Eine einzige Partei versuchte, die vom gesamten politischen und institutionellen System vertretene Linie der Härte aufzubrechen – wenn auch aus politischem Kalkül, wie viele vermuten, um einen Keil zwischen Christdemokraten und Kommunisten zu treiben. Die Sozialistische Partei sprach sich für Verhandlungen aus.

Nicht aus humanitären Gründen, wie der da­malige Parteivorsitzende Bettino Craxi betonte. Er nannte es eine »verfassungsmäßige Pflicht« des Staats, das Leben der eigenen Bürger im Krieg zu schützen. Über Franco Piperno, Mitglied der Gruppe Potere Operaio, versuchte man, einen Kontakt zu den BR herzustellen; diese erklärten sich bereit, Moro im Austausch gegen einen Gefangenen freizulassen. In einem letzten Telefonat mit der Familie des Gefangenen sprach Mario Moretti, der Anführer des Kommandos, deutlich aus, dass den BR am Ende eine symbolische Geste gereicht hätte: Ein ranghohes Mitglied der Christdemokratie sollte öffentlich die Bereitschaft erklären, über die Forderungen der Roten Brigaden nachzudenken, sofern sich diese Forderungen im Bereich des Legalen bewegten. Das war die politische Anerkennung, welche die BR für Moros Herausgabe als Gegenleistung verlangten. Die Folgen dieser Anerkennung wären vermutlich auf vielen Ebenen so verheerend gewesen, dass die Eliminierung eines führenden Politikers im Vergleich als das »kleinere Übel« erschien.

● Extrahierte Daten:
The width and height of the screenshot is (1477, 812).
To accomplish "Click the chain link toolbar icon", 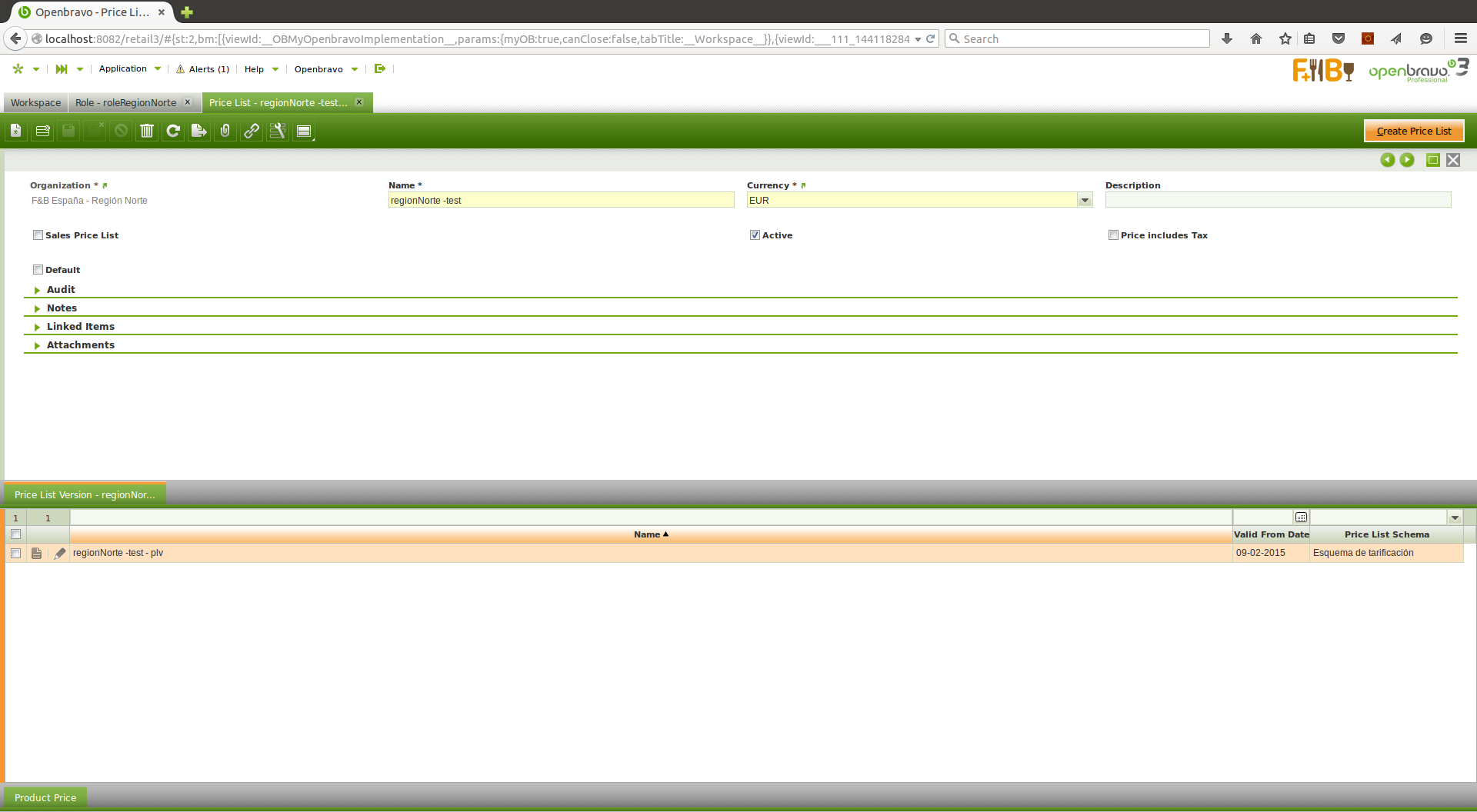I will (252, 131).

==

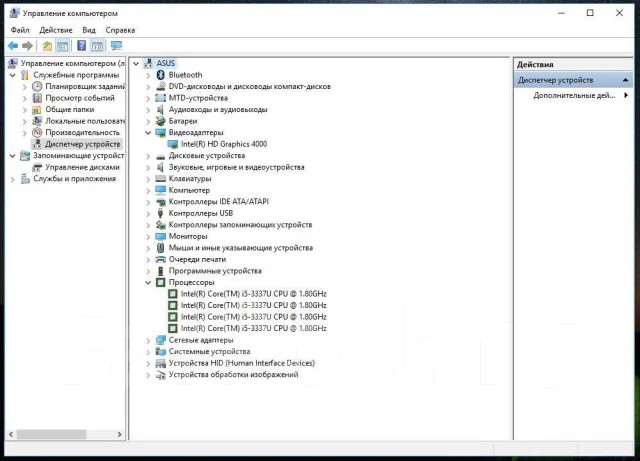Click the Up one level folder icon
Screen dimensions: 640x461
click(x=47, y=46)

---

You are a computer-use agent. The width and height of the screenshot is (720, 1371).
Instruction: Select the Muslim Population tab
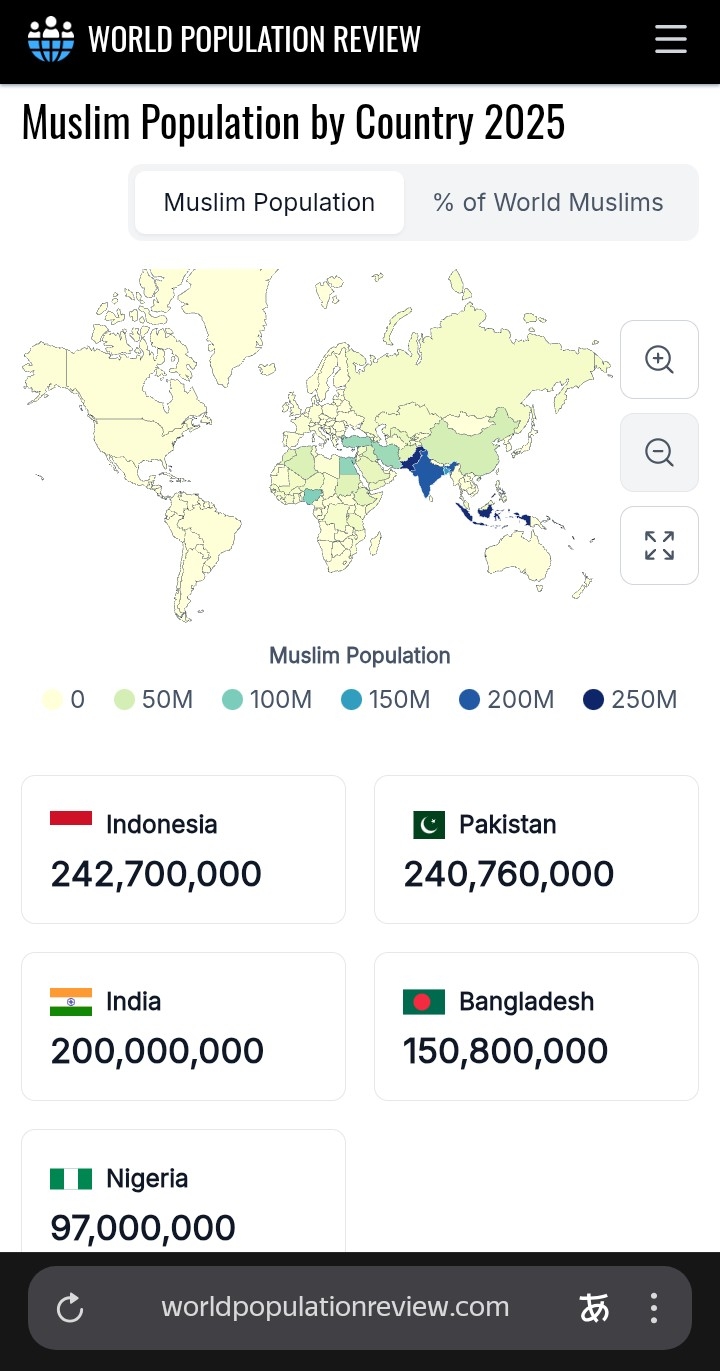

● Übungsaufgaben:
**a.** Wie bezeichnete Bettino Craxi laut dem Text den Schutz des Lebens der eigenen Bürger im Krieg durch den Staat?
**b.** Schreiben Sie aus dem Text den Abschnitt ab, der bei den Worten „Eine einzige Partei“ beginnt, und enden Sie nach den Worten „für Verhandlungen aus.“.

● Gegebene Antworten:
**a.** Er nannte ihn eine »verfassungsmäßige Pflicht« des Staats.

**b.**
Eine einzige Partei versuchte, die vom gesamten politischen und institutionellen System vertretene Linie der Härte aufzubrechen – wenn auch aus politischem Kalkül, wie viele vermuten, um einen Keil zwischen Christdemokraten und Kommunisten zu treiben. Die Sozialistische Partei sprach sich für Verhandlungen aus.